Abraham, comme nous tous, doit se convertir, changer sa conception de la foi,
de Dieu. Croire, ce n’est pas offrir à Dieu, sacrifier à Dieu, comme si croire
nous cassait les pieds ! Croire, c’est accepter que Dieu donne, c’est lui
qui voit pour l’agneau et tout le reste.
Et même, ce qu’il trouve c’est un bélier, un vieux mouton impropre
à la consommation, histoire de rire des sacrifices que les hommes pensent bon
d’offrir à Dieu. Il n’y a pas de sacrifice à offrir, seulement à tendre les mains.
C’est Dieu qui donne. Crois-tu cela ? N’est-ce pas ce que nous faisons à
l’eucharistie.
Nous ne le croyons pas, sans quoi nous serions convertis,
sans quoi on arrêterait avec les sacrifices de carême.

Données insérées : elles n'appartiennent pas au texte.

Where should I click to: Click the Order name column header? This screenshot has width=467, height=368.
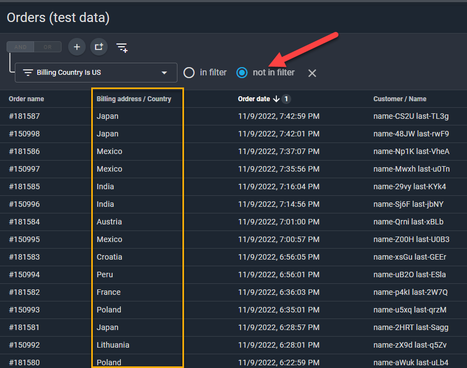[26, 99]
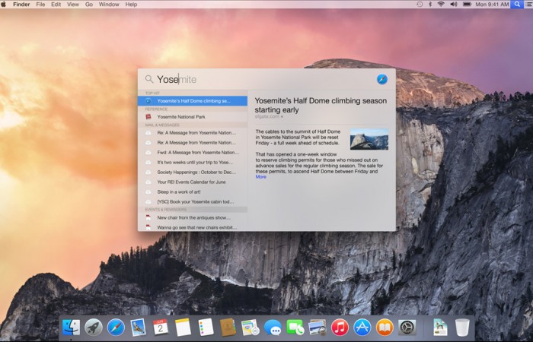
Task: Click the More link in article preview
Action: [x=260, y=176]
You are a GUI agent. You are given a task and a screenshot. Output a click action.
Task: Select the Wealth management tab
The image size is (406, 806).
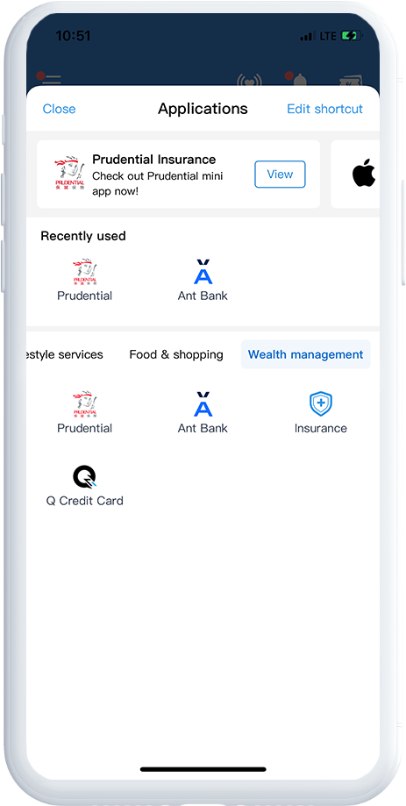[x=306, y=354]
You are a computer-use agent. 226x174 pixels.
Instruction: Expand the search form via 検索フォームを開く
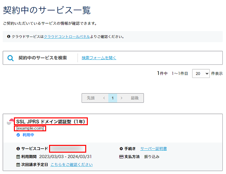click(99, 58)
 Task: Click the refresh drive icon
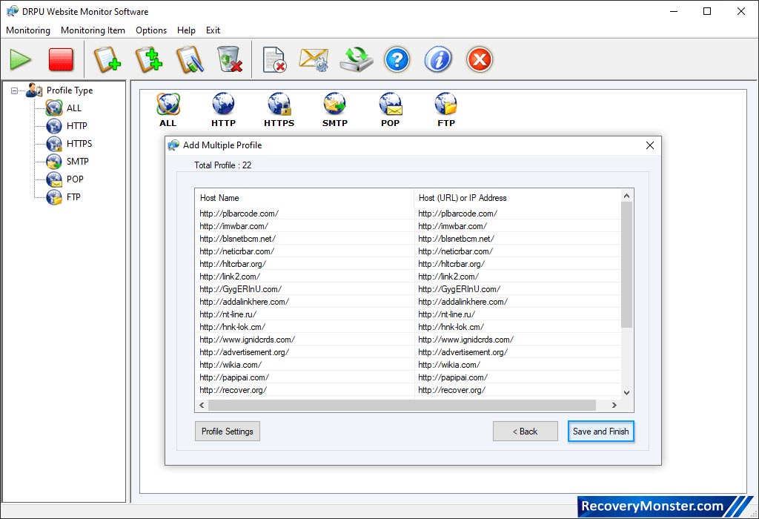[355, 59]
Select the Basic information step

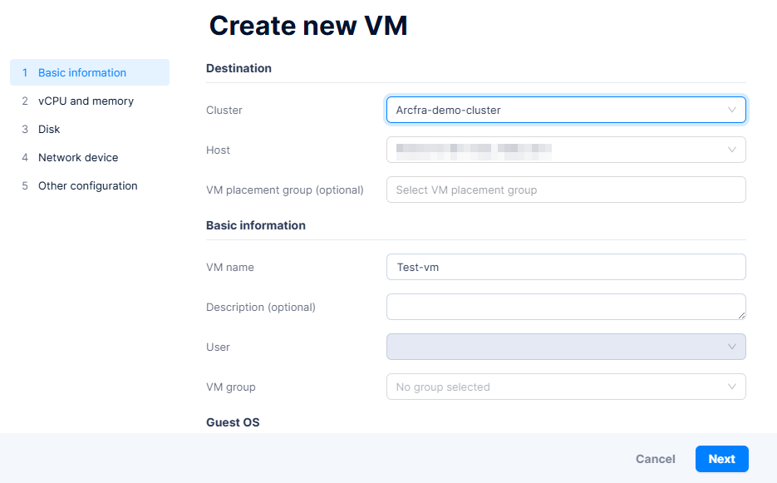pyautogui.click(x=82, y=72)
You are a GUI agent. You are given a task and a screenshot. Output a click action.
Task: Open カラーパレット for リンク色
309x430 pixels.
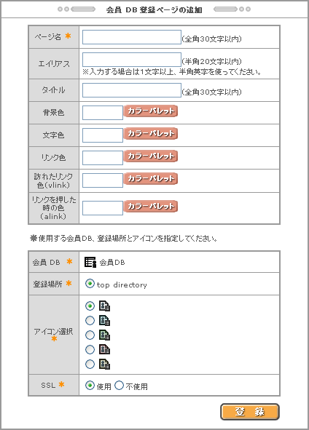[151, 156]
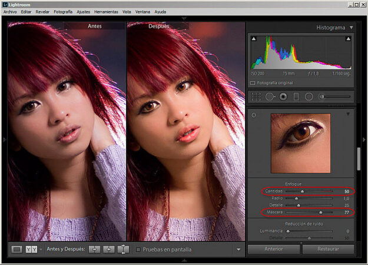Activate the Red Eye Correction tool
Screen dimensions: 368x265
[283, 96]
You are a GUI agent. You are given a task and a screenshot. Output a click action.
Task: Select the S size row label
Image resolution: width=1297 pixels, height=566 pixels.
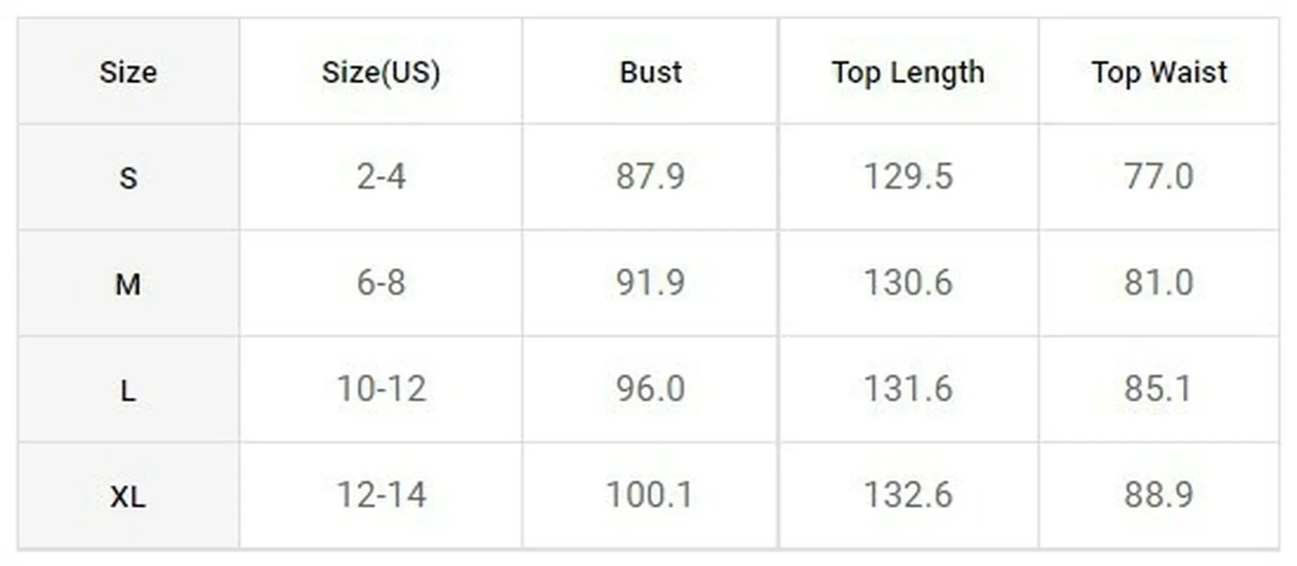(128, 178)
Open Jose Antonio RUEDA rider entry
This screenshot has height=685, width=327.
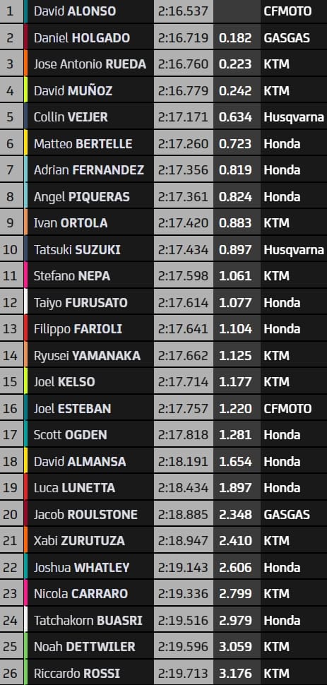point(90,64)
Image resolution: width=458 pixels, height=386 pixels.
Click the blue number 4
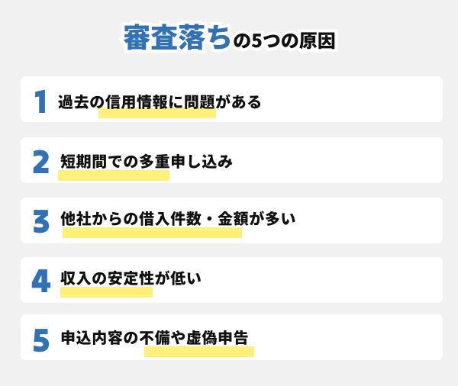coord(41,280)
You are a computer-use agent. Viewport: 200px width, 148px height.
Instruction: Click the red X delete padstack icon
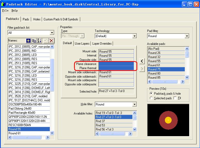coord(52,40)
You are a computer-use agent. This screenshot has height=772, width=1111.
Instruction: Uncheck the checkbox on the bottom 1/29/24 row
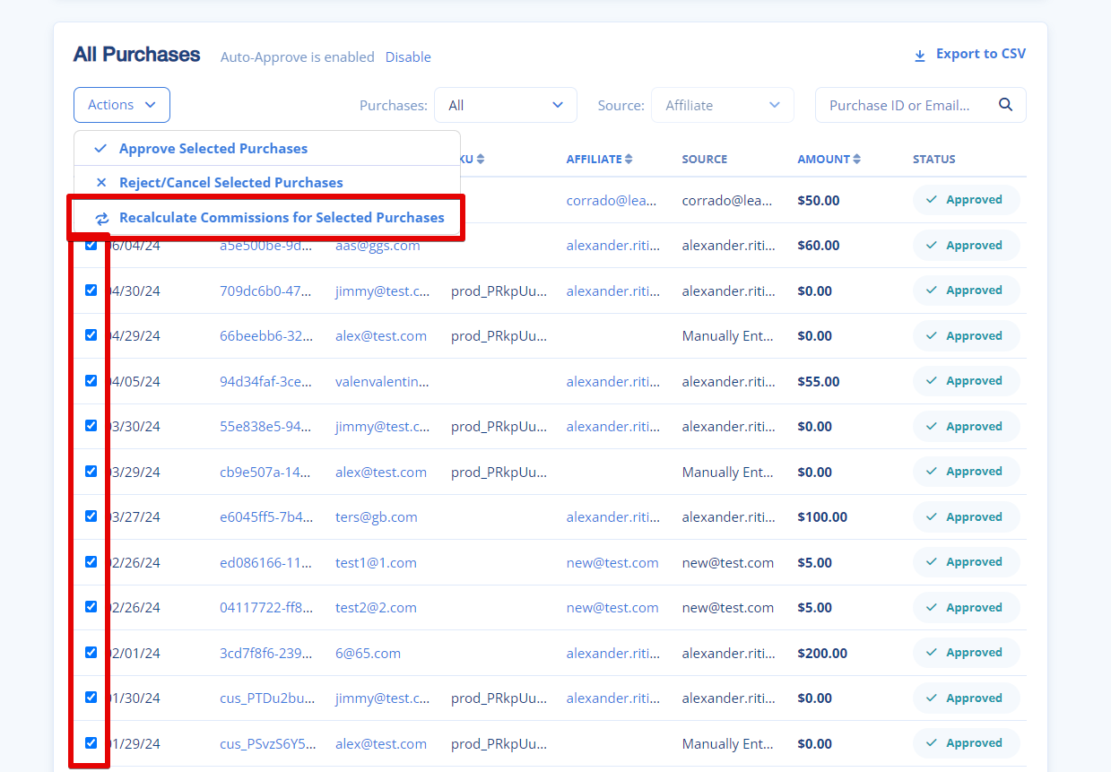91,742
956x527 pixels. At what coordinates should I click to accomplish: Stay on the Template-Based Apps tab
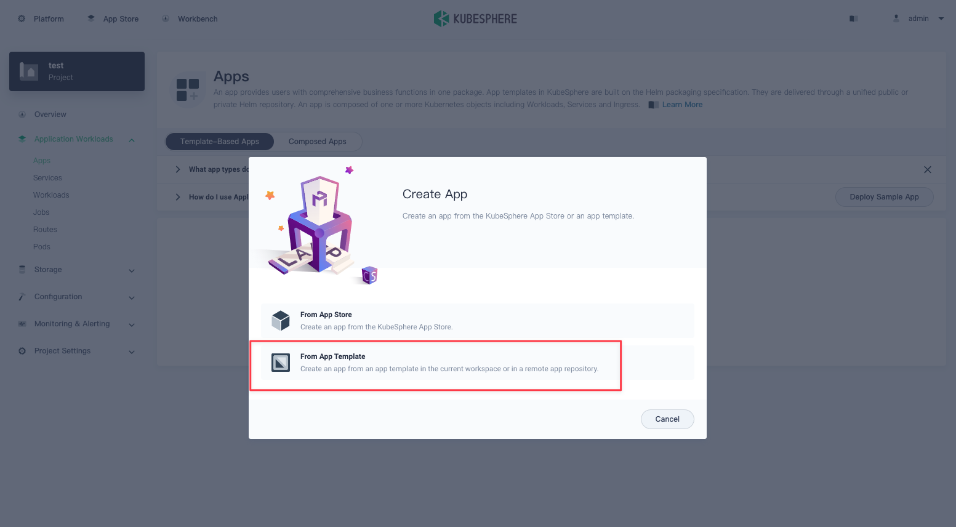[219, 142]
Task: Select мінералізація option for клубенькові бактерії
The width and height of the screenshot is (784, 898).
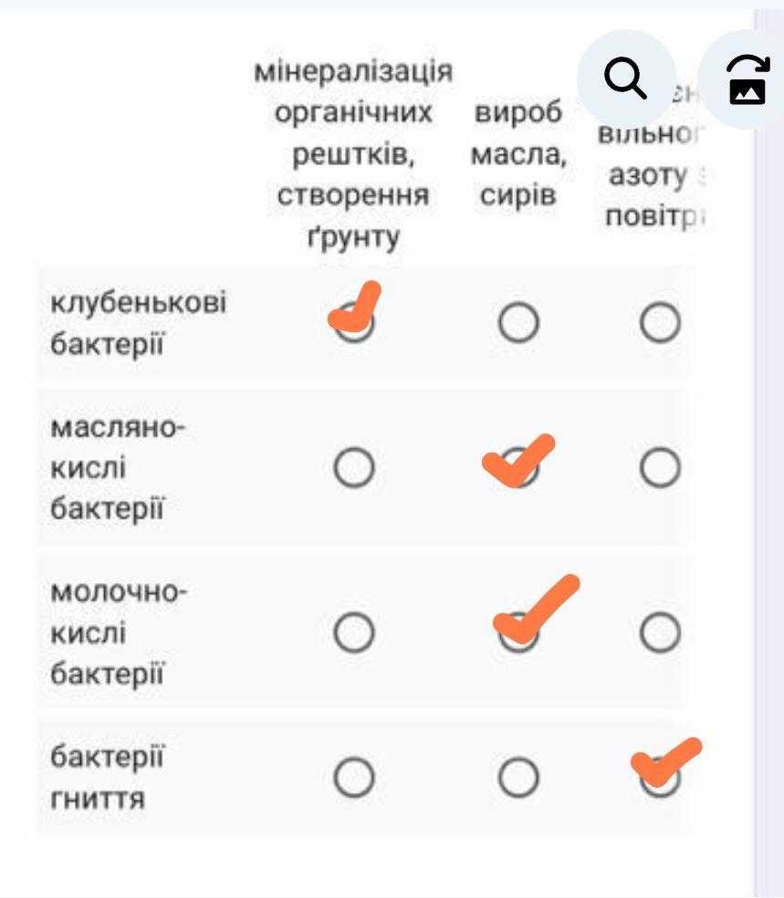Action: point(354,322)
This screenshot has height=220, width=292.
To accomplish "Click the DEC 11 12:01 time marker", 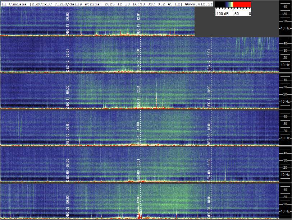I will [138, 96].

Tant que c’est moi qui
décide ce que je dois donner à Dieu, privation de chocolat et autres efforts de
carême, (vous imaginez comme cela fait plaisir à Dieu !) je suis encore
aux commandes, je ne suis en rien converti, en rien obéissant, en rien dans
l’humilité du chemin avec Dieu.
Si j’abandonne, jusqu’à ne pas savoir ce que cela signifie
que Dieu donne, ce que cela signifie croire, mais suis seulement là, devant lui
et pour les frères, peut-être je deviens croyant, disponible à l’appel de Dieu.
S’il y a un effort de carême, c’est de lâcher prise, même en
matière de foi, c’est de laisser faire Dieu. Dieu saura voir, mon fils.